A class action suit against Comcast  has been filed, accusing the MSO of misrepresentation and false advertising with regard to its network management practices involving peer-to-peer (P2P) traffic.
Last October, Comcast was discovered to be interfering with some P2P traffic. Comcast subsequently acknowledged that it sometimes sends signals to temporarily cut off P2P sessions. During periods of high network usage, Comcast (and other operators) cuts off P2P sessions to keep that traffic from compromising the quality of other services. Under such circumstances, P2P clients automatically seek to restore the connection until a connection is re-established.
A suit was filed last November in California (story here ), accusing Comcast of breach of contract, breach of implied covenant of good faith and fair dealing, and violating the California Consumer Legal Remedies Act.
Public anger over the discovery has not abated; Comcast has been continuously attacked by consumer groups, and last week the MSO was hauled before Congress to account for its actions. Class action suits were inevitable.
The law firm of Gilbert Randolph LLP  has filed a class action lawsuit against Comcast in the Superior Court for the District of Columbia. The suit can be joined by any D.C. citizen who has subscribed to Comcast's high-speed Internet service during the past three years.

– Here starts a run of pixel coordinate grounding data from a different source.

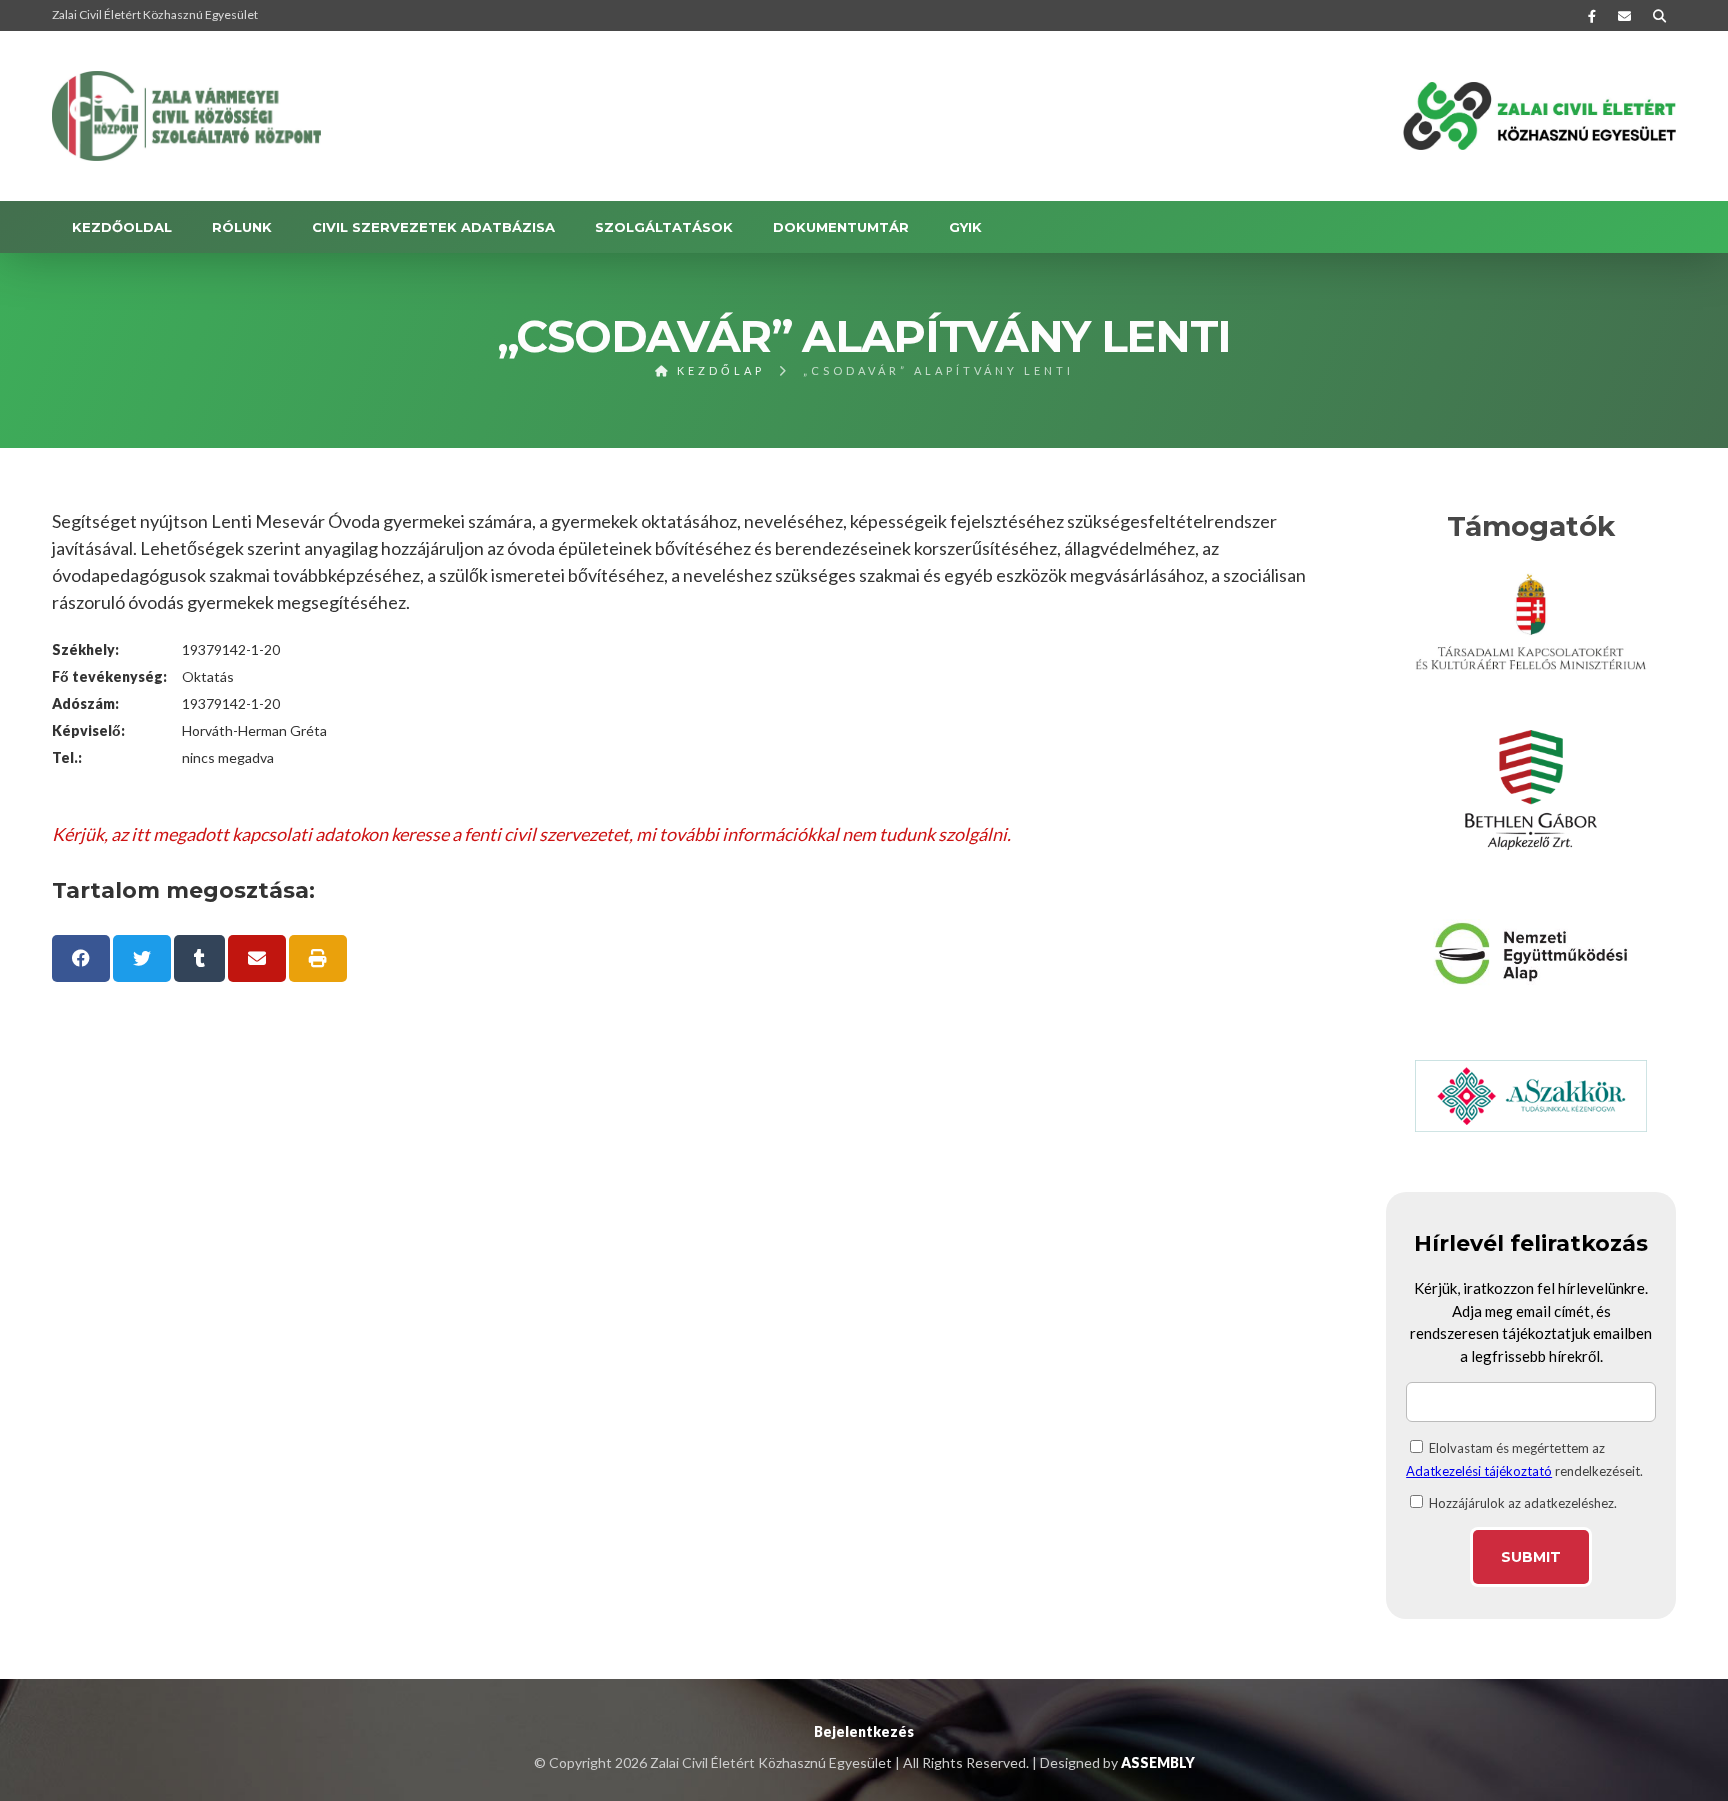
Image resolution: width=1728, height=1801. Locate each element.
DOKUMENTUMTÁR (841, 227)
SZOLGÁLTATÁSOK (664, 227)
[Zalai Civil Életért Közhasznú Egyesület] (187, 116)
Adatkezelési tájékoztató (1479, 1471)
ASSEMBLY (1158, 1762)
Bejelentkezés (864, 1731)
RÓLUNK (242, 227)
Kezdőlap (718, 370)
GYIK (965, 227)
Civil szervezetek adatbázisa (433, 227)
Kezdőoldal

Comcast advertises and represents that it provides the “fastest Internet connection” and “unfettered access to all the content, services and applications that the Internet has to offer.”
The complaint charges: “These representations allegedly are false because Comcast intentionally blocks or otherwise impedes its customers' access to peer-to-peer file-sharing applications.” The firm accused Comcast of being deceptive and underhanded.
The lead plaintiff is Sanford Sidner, who claims his service frequently stops or slows to a crawl when he uses file-sharing applications.
“I've been a Comcast customer for several years, and I feel betrayed,” Sidner said. “I'll bet most paying customers out there have no idea that Comcast is secretly blocking and slowing down their high-speed Internet service. It cuts at the heart of the service we all purchased. It's just outrageous behavior.”
Last week, the National Cable & Telecommunications Association  (NCTA) filed comments with the Federal Communications Commission  (FCC) in regard to how cable operators manage Internet traffic on their systems (story here ).